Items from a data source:

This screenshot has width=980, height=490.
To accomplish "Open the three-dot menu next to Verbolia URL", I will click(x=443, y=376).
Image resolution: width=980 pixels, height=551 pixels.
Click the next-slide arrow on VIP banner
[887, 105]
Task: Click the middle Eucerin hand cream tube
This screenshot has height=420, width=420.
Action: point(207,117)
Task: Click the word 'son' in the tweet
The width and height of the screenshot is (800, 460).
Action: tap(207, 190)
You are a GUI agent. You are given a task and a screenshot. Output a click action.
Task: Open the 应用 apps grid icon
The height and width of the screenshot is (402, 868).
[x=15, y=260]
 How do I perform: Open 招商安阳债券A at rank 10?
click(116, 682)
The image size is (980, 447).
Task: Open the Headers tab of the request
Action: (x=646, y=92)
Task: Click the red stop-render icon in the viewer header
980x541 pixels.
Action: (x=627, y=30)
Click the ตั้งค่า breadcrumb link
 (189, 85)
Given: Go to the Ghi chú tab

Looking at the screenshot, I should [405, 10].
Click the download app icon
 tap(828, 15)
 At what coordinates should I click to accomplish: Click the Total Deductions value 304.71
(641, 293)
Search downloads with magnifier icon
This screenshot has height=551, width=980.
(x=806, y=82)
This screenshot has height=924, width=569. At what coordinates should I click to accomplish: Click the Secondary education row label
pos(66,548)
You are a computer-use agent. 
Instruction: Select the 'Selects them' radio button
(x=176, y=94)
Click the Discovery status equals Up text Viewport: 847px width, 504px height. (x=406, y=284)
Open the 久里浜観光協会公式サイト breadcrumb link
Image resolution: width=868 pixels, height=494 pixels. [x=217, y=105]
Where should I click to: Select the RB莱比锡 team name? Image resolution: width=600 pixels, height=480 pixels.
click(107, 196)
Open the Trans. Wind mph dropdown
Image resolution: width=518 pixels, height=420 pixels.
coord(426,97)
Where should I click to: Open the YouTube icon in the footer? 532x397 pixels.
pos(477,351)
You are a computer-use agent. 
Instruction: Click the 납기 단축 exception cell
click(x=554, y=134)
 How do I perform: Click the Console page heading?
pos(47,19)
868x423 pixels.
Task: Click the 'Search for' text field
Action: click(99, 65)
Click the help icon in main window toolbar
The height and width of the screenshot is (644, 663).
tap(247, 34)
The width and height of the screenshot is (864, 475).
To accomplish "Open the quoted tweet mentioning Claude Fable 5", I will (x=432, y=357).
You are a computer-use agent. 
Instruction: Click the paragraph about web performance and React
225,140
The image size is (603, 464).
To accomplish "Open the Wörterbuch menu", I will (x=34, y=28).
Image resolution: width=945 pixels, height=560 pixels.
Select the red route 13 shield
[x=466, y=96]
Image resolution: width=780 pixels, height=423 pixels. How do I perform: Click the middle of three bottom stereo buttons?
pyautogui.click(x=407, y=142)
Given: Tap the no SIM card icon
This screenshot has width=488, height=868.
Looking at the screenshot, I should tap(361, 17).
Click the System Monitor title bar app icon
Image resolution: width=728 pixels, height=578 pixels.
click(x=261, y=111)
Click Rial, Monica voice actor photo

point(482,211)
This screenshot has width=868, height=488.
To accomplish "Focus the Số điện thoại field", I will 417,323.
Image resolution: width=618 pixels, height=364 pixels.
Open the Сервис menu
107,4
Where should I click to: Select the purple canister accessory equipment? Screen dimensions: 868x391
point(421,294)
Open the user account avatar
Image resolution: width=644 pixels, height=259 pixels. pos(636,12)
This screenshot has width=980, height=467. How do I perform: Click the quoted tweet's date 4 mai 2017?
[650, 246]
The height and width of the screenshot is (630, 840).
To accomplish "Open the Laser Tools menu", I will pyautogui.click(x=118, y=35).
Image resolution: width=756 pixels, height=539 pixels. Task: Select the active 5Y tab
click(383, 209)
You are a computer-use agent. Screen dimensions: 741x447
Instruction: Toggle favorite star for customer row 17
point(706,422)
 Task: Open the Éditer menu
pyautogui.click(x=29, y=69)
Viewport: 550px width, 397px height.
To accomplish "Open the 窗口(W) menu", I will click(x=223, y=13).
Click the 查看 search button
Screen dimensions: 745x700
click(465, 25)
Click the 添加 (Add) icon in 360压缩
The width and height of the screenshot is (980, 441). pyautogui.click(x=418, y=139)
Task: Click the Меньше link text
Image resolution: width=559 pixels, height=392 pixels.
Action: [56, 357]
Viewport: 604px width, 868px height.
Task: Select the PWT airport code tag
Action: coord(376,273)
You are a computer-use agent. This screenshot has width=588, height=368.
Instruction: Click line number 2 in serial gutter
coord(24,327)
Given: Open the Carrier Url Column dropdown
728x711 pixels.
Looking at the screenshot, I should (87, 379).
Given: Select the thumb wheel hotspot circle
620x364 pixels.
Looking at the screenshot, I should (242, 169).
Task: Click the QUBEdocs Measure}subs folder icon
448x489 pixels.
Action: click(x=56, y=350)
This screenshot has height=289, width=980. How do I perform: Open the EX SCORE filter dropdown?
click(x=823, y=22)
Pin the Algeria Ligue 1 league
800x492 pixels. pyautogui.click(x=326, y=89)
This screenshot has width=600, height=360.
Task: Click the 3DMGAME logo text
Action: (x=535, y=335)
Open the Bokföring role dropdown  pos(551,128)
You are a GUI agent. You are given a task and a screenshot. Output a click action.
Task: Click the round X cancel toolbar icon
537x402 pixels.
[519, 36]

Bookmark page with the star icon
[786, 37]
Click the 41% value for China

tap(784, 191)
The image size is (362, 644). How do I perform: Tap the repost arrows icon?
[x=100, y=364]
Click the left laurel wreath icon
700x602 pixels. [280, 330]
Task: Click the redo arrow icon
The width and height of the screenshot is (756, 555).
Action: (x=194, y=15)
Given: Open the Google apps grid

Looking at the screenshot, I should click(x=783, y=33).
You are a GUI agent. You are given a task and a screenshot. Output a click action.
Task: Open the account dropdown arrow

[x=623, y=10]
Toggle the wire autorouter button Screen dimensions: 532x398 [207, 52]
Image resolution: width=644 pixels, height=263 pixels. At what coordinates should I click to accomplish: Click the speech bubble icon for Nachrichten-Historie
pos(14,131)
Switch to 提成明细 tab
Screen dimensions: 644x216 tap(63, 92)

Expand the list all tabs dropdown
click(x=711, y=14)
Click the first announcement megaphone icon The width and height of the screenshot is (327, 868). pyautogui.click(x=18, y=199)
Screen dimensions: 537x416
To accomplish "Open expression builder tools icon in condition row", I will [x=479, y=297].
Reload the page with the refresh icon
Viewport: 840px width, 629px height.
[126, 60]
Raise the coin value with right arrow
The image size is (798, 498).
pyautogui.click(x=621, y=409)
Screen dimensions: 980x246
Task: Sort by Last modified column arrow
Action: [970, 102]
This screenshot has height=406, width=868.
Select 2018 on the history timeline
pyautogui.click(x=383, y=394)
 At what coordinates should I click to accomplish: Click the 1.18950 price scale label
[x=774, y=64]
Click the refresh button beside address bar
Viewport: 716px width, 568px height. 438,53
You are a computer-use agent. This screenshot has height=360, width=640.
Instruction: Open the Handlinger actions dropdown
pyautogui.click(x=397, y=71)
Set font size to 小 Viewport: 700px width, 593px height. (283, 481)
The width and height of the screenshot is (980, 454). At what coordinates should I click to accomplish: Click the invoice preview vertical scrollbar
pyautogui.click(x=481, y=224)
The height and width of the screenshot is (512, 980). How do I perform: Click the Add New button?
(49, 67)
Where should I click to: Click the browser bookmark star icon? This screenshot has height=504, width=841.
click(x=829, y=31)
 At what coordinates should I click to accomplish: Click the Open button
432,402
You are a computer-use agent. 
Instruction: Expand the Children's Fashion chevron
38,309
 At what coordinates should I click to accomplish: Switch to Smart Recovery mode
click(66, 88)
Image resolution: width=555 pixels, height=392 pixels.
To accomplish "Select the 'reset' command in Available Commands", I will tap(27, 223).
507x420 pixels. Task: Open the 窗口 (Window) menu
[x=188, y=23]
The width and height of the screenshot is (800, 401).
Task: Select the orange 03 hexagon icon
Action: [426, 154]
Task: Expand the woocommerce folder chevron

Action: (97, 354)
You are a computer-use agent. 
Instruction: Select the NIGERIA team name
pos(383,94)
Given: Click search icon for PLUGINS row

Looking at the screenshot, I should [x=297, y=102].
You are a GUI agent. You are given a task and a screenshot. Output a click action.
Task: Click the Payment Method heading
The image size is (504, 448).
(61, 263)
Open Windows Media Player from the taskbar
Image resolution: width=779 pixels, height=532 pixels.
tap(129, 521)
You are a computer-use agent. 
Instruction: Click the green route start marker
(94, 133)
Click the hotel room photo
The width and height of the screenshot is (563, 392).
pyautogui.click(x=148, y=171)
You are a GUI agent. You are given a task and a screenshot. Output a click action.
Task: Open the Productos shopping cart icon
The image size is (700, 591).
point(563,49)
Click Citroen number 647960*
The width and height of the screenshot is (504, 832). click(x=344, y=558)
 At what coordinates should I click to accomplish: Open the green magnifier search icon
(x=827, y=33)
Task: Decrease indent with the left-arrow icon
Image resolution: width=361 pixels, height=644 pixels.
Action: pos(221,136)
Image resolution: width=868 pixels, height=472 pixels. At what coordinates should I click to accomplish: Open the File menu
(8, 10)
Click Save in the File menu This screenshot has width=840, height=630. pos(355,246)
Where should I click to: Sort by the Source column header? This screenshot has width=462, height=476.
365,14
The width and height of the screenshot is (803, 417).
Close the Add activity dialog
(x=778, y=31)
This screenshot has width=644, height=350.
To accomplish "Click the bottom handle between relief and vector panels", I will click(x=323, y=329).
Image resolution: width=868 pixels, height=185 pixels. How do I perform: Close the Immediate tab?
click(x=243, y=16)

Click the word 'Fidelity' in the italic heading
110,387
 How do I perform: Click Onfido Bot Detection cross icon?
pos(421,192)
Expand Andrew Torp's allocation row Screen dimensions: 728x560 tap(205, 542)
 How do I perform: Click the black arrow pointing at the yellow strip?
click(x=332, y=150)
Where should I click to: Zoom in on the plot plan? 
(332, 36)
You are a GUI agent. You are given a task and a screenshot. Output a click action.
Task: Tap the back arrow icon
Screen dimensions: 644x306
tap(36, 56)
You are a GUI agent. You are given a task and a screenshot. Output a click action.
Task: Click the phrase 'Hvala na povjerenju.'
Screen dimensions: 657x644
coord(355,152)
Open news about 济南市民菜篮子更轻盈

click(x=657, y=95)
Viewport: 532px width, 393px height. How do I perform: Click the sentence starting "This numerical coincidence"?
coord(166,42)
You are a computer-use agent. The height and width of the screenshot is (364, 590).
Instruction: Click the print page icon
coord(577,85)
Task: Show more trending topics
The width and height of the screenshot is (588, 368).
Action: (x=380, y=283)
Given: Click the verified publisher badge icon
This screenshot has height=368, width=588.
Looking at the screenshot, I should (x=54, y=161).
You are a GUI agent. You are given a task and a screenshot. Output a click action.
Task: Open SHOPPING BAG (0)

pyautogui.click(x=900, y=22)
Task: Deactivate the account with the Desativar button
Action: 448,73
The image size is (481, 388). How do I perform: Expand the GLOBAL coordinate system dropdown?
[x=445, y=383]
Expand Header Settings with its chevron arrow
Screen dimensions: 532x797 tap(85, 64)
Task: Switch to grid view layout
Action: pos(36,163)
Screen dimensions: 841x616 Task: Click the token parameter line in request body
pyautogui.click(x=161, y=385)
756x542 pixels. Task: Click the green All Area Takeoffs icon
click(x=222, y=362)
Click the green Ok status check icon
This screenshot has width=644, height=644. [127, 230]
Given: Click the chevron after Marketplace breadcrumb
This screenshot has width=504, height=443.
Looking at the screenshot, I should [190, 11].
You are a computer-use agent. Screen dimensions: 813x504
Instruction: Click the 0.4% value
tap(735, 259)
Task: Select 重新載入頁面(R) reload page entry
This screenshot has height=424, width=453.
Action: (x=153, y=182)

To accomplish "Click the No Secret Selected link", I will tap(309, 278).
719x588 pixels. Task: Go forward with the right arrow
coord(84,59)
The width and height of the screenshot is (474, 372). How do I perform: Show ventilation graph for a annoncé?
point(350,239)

YOUR OBJECTIVE:
Across the data, tally the lines containing "toolbar" and give back the number alone.

ANSWER SECTION:
2